Fiction Vs. Reality

Hello all! Katy Lee here.

It has been said the difference between fiction and reality is that fiction has to make sense. But when writing romance, we are told we have to make sure there is a happily ever after. (HEA) Even though, in reality, no one is promised one.

I once watched a cake decorating contest on The Food Network Challenge. Romance Writers of America’s own president, Dorien Kelly, sat on the judge’s panel. The participants were given the task of creating a book cover for a romantic story they created themselves. The challenge came when they had to design and create the cake that reflected their story. So they not only had to show their ability to tell a story, but they also had to show their expertise as cake decorators.

The cakes were beautiful. Beyond beautiful. Hundreds of butterflies covered one of them! Very cool! But in my humble opinion, there was one, in particular, that stood out above the rest.

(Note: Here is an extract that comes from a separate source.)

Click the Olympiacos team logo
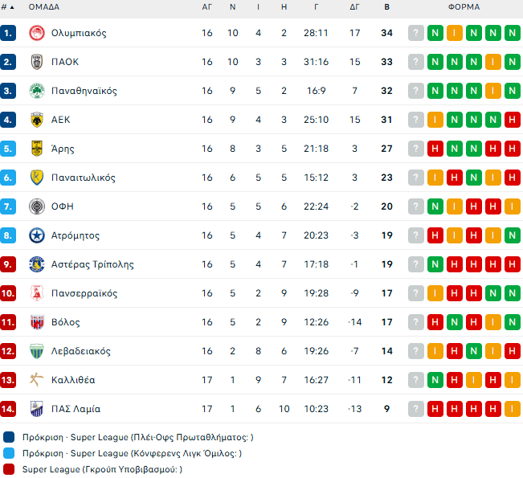 tap(36, 33)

It was a cake made to look like a gigantic hardbound book. A chivalrous knight in shining armor with his sword drawn, stood beside it. His silver sword tip even dripped with a little blood from his recent kill.

A true hero.

But as beautiful as her cake was, she lost the competition because her heroine died in the end. In fact, I think the hero killed her. Yikes! But the point is, there was no HEA. This story wouldn’t fly in a romance market. It doesn’t matter how handsome that knight is under all that armor if the reader is left in mourning.

Even if the story is realistic.

As writers, it would be nice to be able to write that book of our heart, but if it doesn’t meet the needs (and requirements) of the market, we won’t be able to sell it. Realism is important, but in romance a reader will only come back for more if you leave them happy. When people read, they read to escape reality.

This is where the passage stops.